Less than two weeks ago, Sara Stayer, co-owner of Nobie's, told Houstonia, while discussing the closure of the restaurant for the march for George Floyd, that she and husband Martin Stayer were being purposefully cautious while re-opening the dining room.
"We want to keep people employed and healthy," she said. "But we're not gonna push it. We're gonna do what we can as long as we can."
So, Nobie's was open, serving about 20 people at a time in the dining room and on its patio. Then, a few days later, a Facebook post by Nobie's announced a temporary closure because an employee had tested positive for the novel coronavirus.
Every day it seems another couple Houston-area restaurants have announced a temporary closure because a staff member has tested positive for COVID-19. Notable examples over the last several weeks, along with Nobie's, include La Lucha and Superica, Relish Restaurant & Bar, Taste of Texas, Millie's Kitchen & Cocktails, and FM Kitchen and Bar.
More temporary closures are expected, especially as the rate of COVID-19 cases has only risen over the past several weeks. So, is this the new normal we should get used to?
On June 3, Gov. Greg Abbott declared that bars, brewery taprooms, and wine tasting rooms could immediately bring in up to 50 percent of regular capacity. He also announced that on June 12, or last Friday, restaurants could increase dining room size to 75 percent of regular capacity.
But since late May and through this expansion at bars and dining rooms across Texas, a surge of new COVID-19 cases has brought national attention to the state and city.
Last Wednesday, the Texas Department of Health and Human Services reported 2,504 new daily cases, the highest one-day total of new COVID-19 cases since the virus first arrived in the state. The second-highest day of new cases was just two days later, or Friday, with 2,331 new cases. The third highest day? Thursday: 2.097 new cases.

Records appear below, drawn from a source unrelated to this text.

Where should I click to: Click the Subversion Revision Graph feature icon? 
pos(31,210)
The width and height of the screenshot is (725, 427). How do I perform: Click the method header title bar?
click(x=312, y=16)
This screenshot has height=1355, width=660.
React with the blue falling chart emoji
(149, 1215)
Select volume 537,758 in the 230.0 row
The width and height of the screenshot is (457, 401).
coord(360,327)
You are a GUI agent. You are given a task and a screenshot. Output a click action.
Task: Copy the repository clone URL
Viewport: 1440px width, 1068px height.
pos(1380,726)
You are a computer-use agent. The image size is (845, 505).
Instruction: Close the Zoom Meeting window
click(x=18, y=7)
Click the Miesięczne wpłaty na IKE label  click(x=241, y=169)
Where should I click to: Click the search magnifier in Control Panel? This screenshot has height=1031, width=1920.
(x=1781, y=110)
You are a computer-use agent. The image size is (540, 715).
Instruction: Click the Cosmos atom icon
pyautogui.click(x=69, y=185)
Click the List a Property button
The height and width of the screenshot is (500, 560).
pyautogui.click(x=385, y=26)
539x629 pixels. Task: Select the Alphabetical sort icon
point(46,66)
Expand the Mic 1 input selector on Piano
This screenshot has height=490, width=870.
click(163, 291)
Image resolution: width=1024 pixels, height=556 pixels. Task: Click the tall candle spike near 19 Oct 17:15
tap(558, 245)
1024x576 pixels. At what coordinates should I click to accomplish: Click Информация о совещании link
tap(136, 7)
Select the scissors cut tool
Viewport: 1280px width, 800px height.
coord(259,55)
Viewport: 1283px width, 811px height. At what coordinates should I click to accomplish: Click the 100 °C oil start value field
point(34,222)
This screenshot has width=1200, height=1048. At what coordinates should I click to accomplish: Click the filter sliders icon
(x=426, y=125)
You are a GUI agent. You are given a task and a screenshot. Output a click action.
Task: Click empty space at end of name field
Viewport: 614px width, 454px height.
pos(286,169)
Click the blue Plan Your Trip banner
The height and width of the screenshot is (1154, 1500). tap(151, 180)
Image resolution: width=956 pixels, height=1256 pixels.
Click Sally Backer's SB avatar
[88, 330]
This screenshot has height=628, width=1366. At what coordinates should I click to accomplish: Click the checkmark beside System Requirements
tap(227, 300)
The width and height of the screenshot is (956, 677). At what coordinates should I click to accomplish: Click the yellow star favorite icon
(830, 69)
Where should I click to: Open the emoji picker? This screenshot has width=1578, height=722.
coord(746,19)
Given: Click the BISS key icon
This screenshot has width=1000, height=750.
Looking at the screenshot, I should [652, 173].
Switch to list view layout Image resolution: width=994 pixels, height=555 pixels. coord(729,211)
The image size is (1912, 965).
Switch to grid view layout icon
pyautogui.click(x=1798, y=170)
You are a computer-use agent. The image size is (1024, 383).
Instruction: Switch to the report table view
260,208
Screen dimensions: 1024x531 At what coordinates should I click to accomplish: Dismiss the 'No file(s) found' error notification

As the trend of more COVID-19 cases continues, along with the expansion of restaurant and bar capacities, more restaurants are closing temporarily. Some restaurateurs are more apt to believe that there doesn't seem to be an end in sight to this cycle.
"My strong belief is this will be going on through the end of the year," says Naoki Yoshida, chef/owner at Shun Japanese Kitchen. On June 2, he closed Shun temporarily when someone close to an employee tested positive for COVID-19, deciding that the safety of his employees and their families had to come before making money.
Taking safety seriously
Shepard Ross, partner at Company of Nomads, which operates Downtown's Bravery Chef Hall, says he'd be surprised if the state walks back its orders for bars and restaurant dining rooms, offering that maybe people are now "strategically more ready to put up with (the virus)." For example, says Ross, customers have stopped inquiring about the capacity of the food hall.
"We have a counter that monitors the doors and shows (number of customers) in real time," he says. "A couple people asked about it early on, but you know, now they really don't care."
Meanwhile, Yoshida says that roughly 80 percent of his guests aren't wearing face masks when coming into Shun.
"We can't stop people from not wearing masks," says Ross. That's true: Abbott announced in May that, people would not be penalized legally for not wearing a face mask in public. (That said, Abbott recently scolded young people for not wearing masks in public.)
Still, says Ross, the onus is on the business to follow the established safety guidelines. He says that at Bravery, all employees wear masks, and their temperatures are regulated daily both in the beginning and in the end of shifts. If a worker tests positive, then tests positive in a second exam to confirm, that worker and all of their team members are quarantined.
Yoshida says at Shun, all employees are screened upon starting their shifts, and they also wear gloves and masks when serving customers. When announcing its temporary closure, Nobie's claimed the owners keep a daily employee temperature log, and ensure masks are worn at all times and that all surfaces and restrooms are sanitized thoroughly and constantly.
It seems, though, that in a city with so many restaurants, it's impossible to regulate every one of them all of the time. Plus, people can just bring COVID into any place. So as long as the cases remain and public places are open, COVID-19 will likely be a part of our dining lives for the foreseeable future.
"I think the new normal will involve all of these protocols in place," says Ross. "Some of us are obeying them, while some are not, and the ones who are not, it will lead to problems in their own companies."